• [Task description]
Express as a Markdown table with columns n and Line the part of the records that opens with the line containing "Task: Click the Virtual" and runs through the end of the records. Number the rows, leave out blank lines, and omit the pictures.

• [Source data]
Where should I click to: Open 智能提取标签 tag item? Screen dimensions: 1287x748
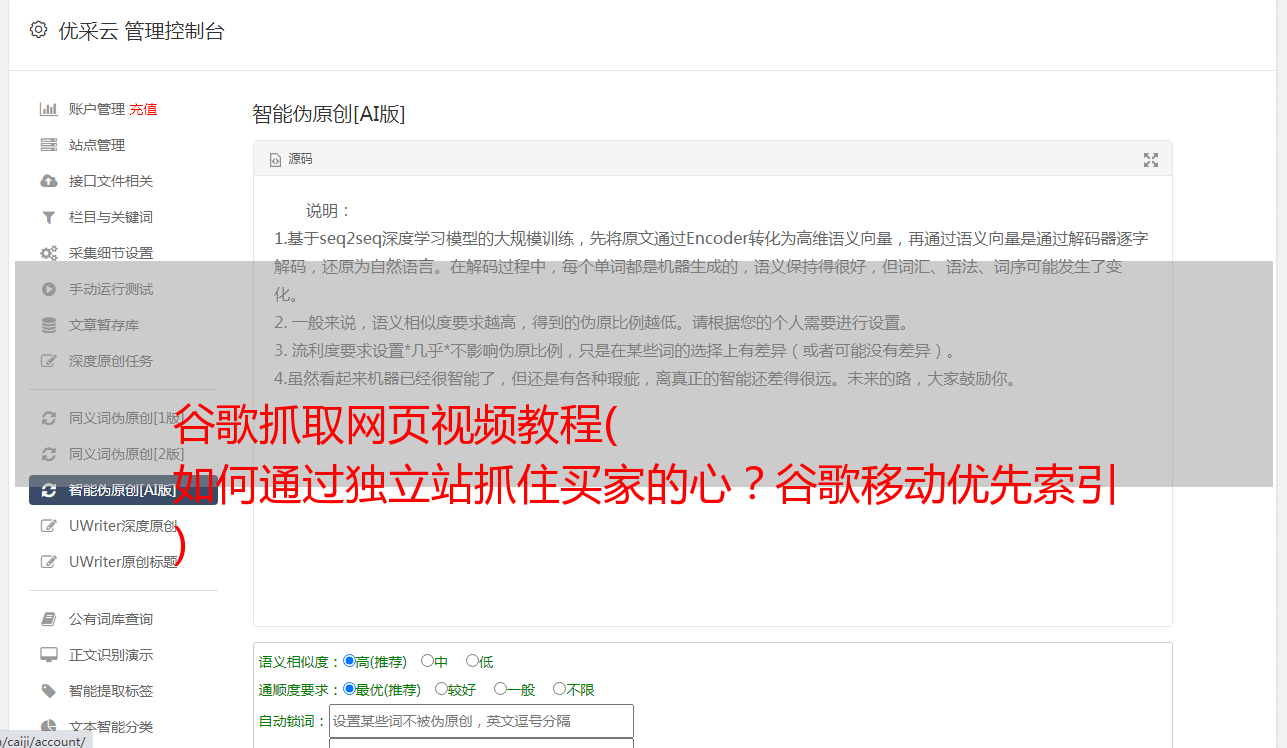(x=111, y=691)
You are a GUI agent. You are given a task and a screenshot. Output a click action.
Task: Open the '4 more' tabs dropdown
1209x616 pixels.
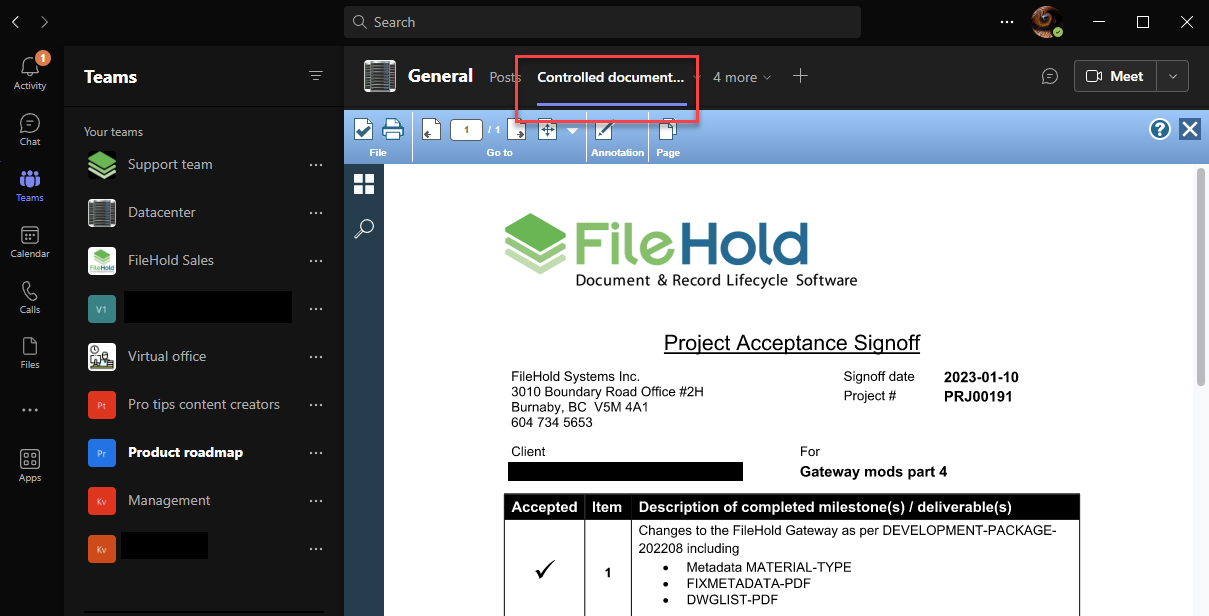[x=736, y=76]
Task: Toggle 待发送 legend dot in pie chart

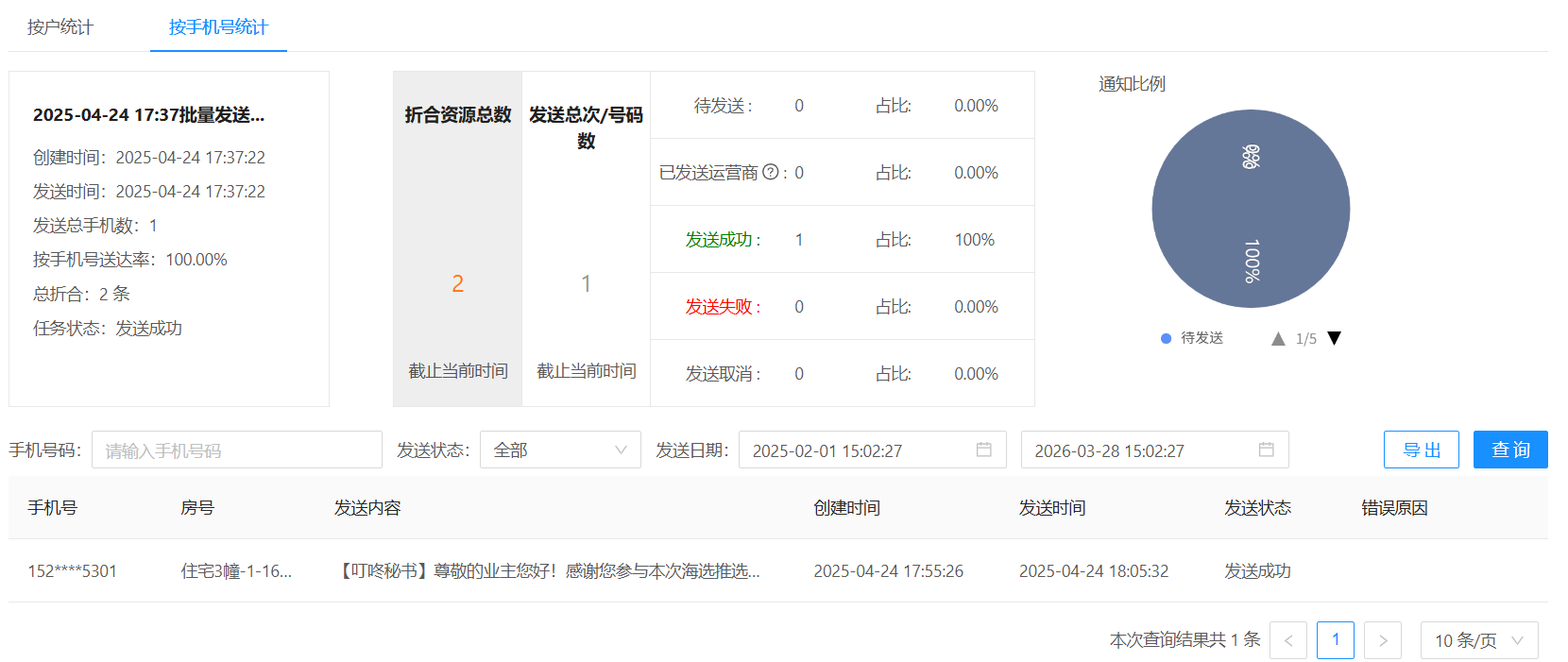Action: 1167,338
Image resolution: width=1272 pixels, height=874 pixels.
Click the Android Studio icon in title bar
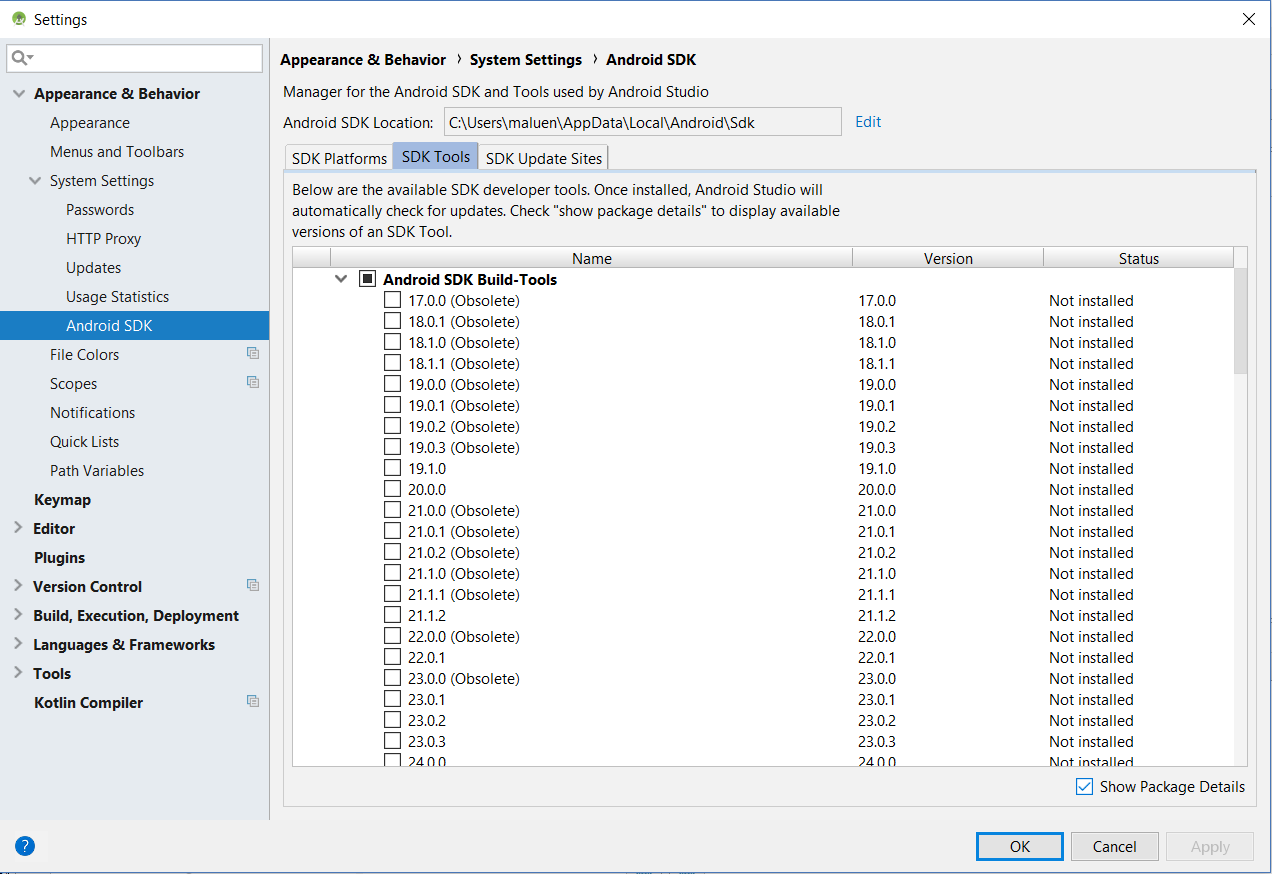click(x=18, y=19)
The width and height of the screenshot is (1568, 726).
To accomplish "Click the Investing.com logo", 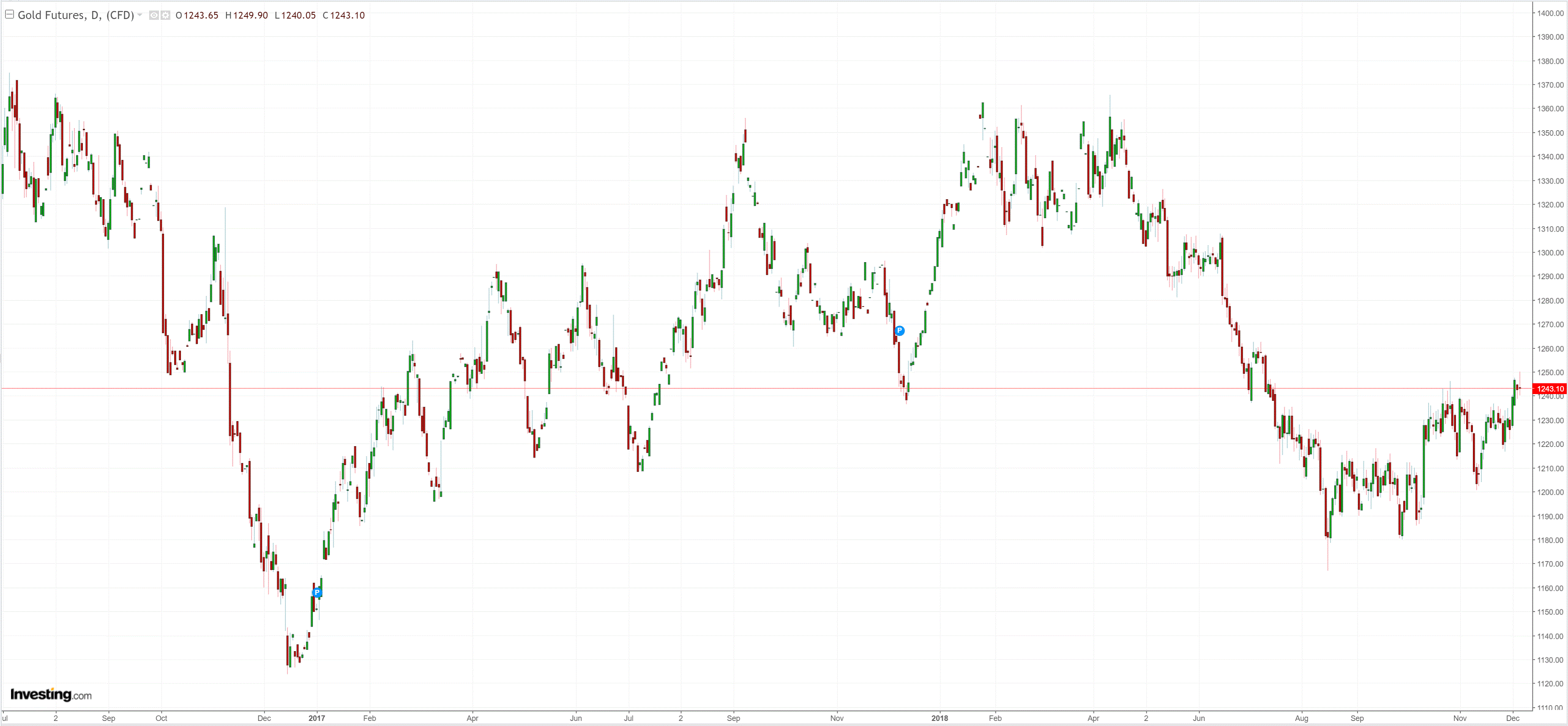I will tap(51, 694).
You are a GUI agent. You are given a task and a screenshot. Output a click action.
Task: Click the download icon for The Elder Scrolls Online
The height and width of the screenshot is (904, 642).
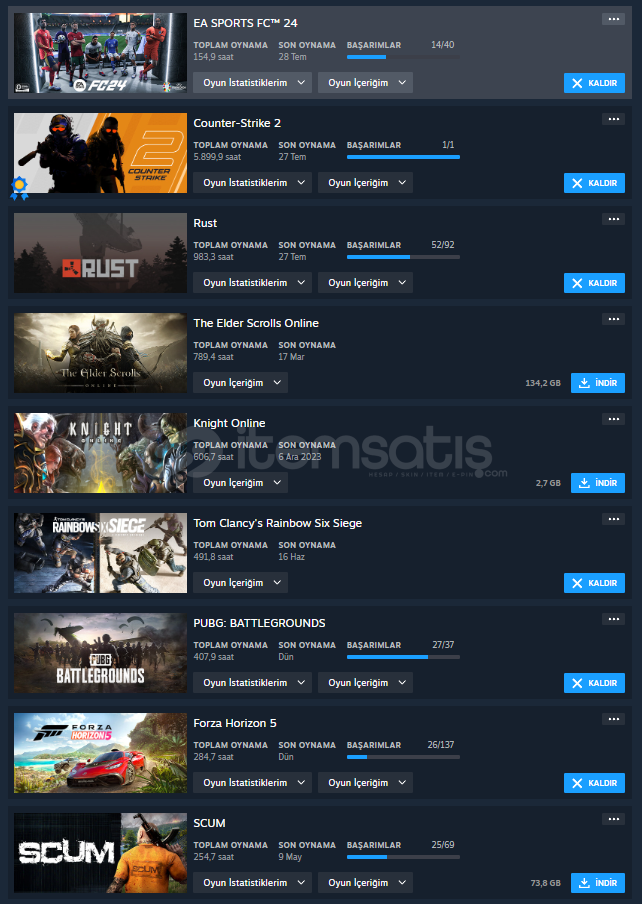584,383
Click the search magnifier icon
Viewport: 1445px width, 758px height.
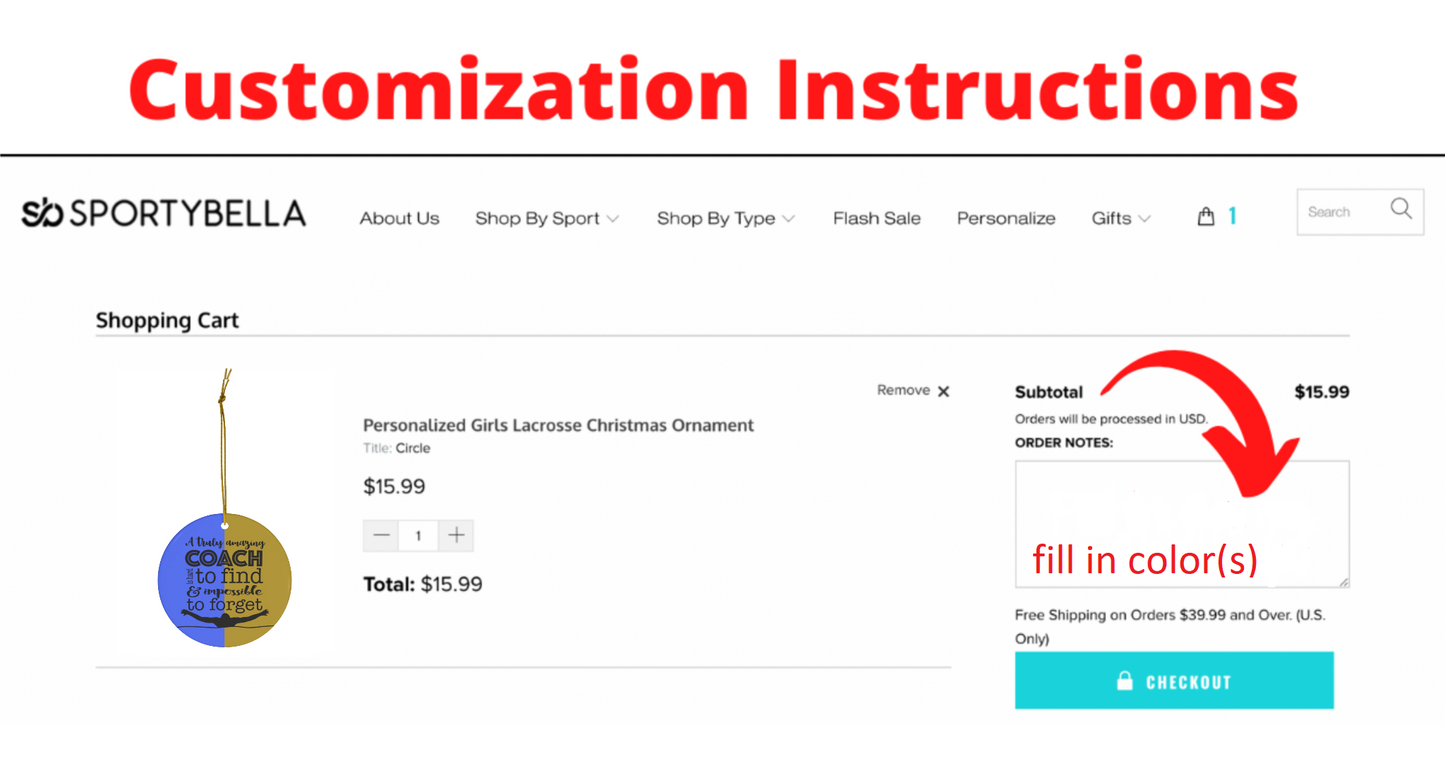click(1401, 209)
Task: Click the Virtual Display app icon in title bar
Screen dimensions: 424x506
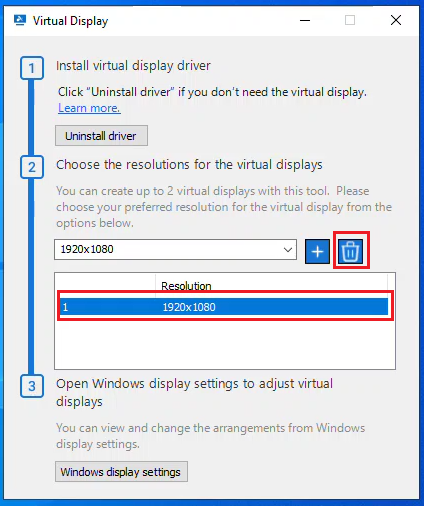Action: pos(20,21)
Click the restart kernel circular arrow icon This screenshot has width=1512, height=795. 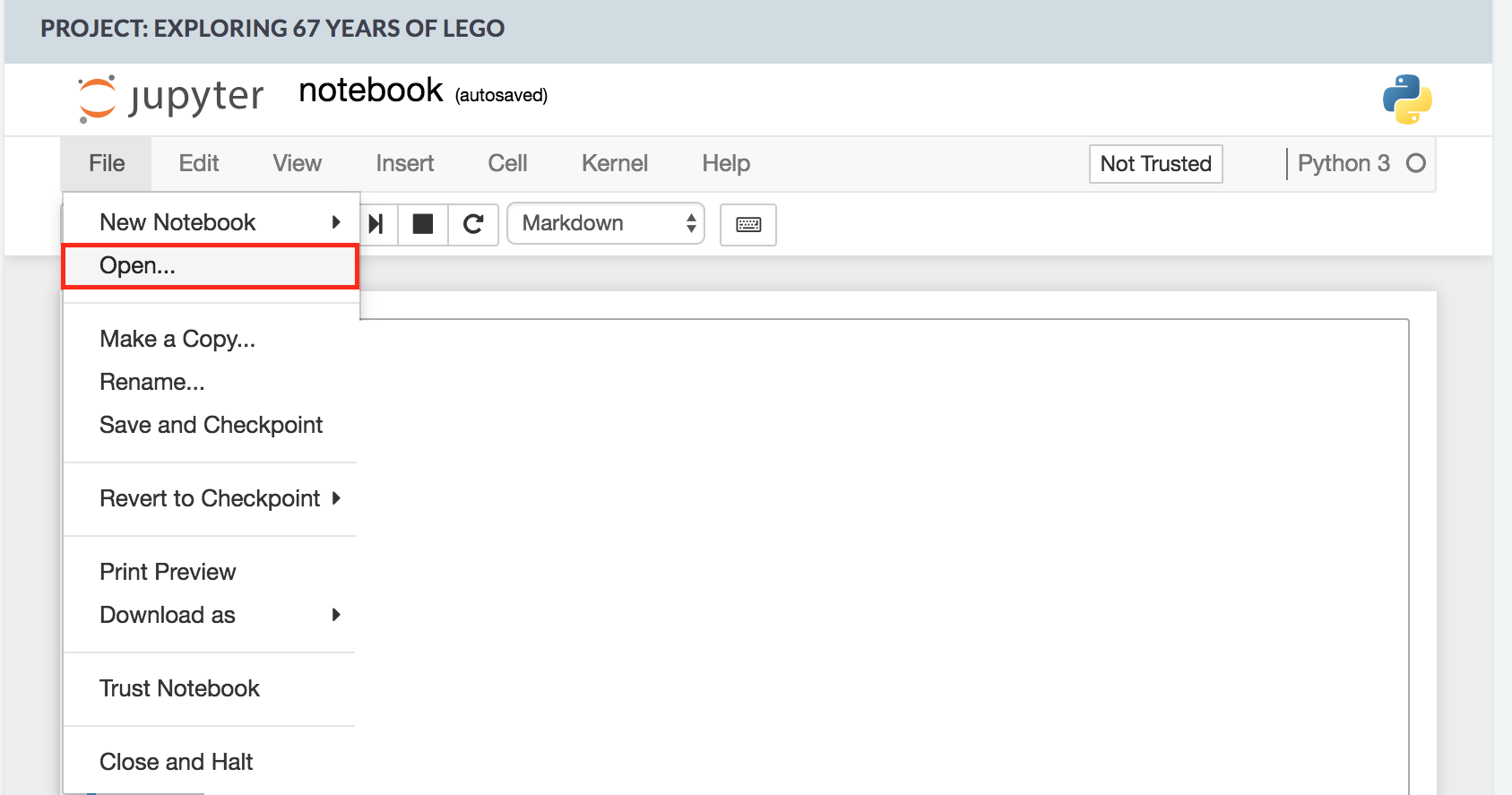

• [Complete answer]
| n | Line |
|---|---|
| 1 | Task: Click the Virtual Display app icon in title bar |
| 2 | Screen dimensions: 424x506 |
| 3 | Action: pos(20,21) |
| 4 | Click the restart kernel circular arrow icon This screenshot has width=1512, height=795.  |